Чётки перебирает, улыбается.
— Что это, — говорит, — ты, отец дьякон, руками машешь?
Я в ноги:
— На экзамен, владыка святый, приехал.
— Разве я тебя звал?
— Нет, владыка… я сам…
— А зачем тебе экзамен?
— Во священники хочу!
— Давно ли, — говорит, — ты в себе такое призвание почувствовал?
— Всегда, — говорю, — владыка святый, во мне такое желание было… только наука моя малая, не осмеливался.
— А теперь с чего же осмелел?
Что я на это скажу?
Молчу.
Вижу, качает он головой, сурьезный стал.
— Не от своего, — говорит, — ума в тебе хотение явилось такое… Кто тебя научил? Разве можно без науки в священники посвящаться? Откуда в тебе продерзость такая, когда академики, мужи науки, месяцами мест дожидаются?
Так и сверлит меня глазами.
— Да и что, — говорит, — ты знаешь для столь великого звания?
— А что потребно! Книгу всякую прочитать могу и объяснить: что и куда относится. Всякую проповедь расскажу, — про нравственность и прочее…
— Ну, что же ты про нравственность сказать можешь? Скажи.
Чуть было я в затылке не почесал.
— Нравственность, — говорю, — нравственность…
А из головы все вылетело.
И все слова позабыл, какими дьяконицу пугал.

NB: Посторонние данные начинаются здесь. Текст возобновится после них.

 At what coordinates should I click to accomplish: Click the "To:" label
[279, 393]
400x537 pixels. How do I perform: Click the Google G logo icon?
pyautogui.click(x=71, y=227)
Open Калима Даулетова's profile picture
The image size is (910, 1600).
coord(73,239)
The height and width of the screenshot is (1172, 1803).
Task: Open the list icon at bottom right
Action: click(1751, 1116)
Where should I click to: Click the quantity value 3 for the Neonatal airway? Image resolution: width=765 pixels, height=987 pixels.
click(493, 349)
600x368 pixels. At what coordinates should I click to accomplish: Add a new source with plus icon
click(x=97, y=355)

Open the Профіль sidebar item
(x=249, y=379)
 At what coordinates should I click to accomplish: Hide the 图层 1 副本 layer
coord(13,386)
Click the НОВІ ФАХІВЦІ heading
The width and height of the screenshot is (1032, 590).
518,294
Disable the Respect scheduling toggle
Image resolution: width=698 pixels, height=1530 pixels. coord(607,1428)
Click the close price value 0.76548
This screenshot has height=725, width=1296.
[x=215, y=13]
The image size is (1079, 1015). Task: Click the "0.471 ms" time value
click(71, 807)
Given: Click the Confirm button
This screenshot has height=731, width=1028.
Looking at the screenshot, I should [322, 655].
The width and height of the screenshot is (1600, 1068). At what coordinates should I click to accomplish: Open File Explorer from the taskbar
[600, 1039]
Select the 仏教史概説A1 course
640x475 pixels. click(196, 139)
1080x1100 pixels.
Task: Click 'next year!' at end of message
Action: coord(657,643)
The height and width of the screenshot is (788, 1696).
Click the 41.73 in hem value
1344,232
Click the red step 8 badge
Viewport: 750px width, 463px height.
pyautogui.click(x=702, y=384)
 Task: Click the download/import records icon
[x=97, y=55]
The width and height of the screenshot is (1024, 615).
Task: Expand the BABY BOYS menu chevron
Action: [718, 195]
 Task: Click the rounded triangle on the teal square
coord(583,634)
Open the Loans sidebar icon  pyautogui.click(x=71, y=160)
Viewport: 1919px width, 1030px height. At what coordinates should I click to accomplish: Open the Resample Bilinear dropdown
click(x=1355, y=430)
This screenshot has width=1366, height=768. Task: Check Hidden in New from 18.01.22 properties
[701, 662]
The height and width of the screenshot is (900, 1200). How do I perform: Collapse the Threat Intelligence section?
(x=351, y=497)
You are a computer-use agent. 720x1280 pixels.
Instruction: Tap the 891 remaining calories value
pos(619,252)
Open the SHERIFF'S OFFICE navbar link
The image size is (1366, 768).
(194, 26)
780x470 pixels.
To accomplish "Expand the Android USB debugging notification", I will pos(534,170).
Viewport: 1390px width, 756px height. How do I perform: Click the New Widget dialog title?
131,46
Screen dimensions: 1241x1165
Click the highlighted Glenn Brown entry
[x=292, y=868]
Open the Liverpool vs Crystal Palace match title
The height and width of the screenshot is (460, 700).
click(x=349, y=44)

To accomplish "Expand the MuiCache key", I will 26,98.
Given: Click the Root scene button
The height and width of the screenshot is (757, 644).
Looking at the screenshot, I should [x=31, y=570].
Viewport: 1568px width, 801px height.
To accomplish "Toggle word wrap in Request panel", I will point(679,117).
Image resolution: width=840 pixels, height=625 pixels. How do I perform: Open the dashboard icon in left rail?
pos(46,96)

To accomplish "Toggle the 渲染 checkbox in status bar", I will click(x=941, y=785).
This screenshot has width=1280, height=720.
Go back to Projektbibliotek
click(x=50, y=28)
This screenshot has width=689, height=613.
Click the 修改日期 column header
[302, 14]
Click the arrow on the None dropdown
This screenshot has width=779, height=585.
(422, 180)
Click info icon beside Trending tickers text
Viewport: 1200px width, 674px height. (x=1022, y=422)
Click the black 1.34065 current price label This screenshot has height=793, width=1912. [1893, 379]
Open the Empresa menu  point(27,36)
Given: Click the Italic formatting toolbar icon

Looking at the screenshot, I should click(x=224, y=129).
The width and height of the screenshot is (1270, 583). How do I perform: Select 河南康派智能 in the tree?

Однакоже набрал полну грудь воздуху и говорить начал. И что говорил, не припомню… по-моему, хорошо! О Сатане рассказал, как он к Еве подобрался. И с той поры грех пошел… а против греха нравственность, и без нее никак нельзя. Согрешил — и покайся! Тут же и текст ввернул: — овому же талант, овому же два!
— Верно! — говорит владыка.
А сам смеется и вдруг спрашивает:
— Ты вино пьешь?
Сконфузился я, не утерпел, почесал в затылке.
— Грешен, — говорю, — владыка святый…
— И много?
— Не так, чтобы…
А сам думаю: ‘Ты бы меня по катехизису спросил, а это что за экзамен!’
Владыка же спрашивает:
— Есть ли грех вкушать вино, или нет греха? Объясни мне.
Говорю:
— Грех!
— Почему?
— Пьяницы не внидут в царствие небесное.
— Я тебя, — говорит владыка, — не про пьяниц спрашиваю, а про вино.
Растерялся я, опять колени задрожали… — вот, думаю, задача. Да вспомнил текст.
— Грех! — говорю, — потому что и в требнике велено на исповеди спрашивать — не упивался ли еси вином? Значит, грех…
Качает владыка головой.
— А какое, — говорит, — чудо сотворил Христос на браке в Кане?
— Воду в вино претворил.
— То-то и есть! И в другом месте сказано: ‘дадите сикера нищим и убогим’. А причастникам что в теплоту подливают? Оно же и мнихам разрешается, стомаха ради телесна… Грех ли, выходит?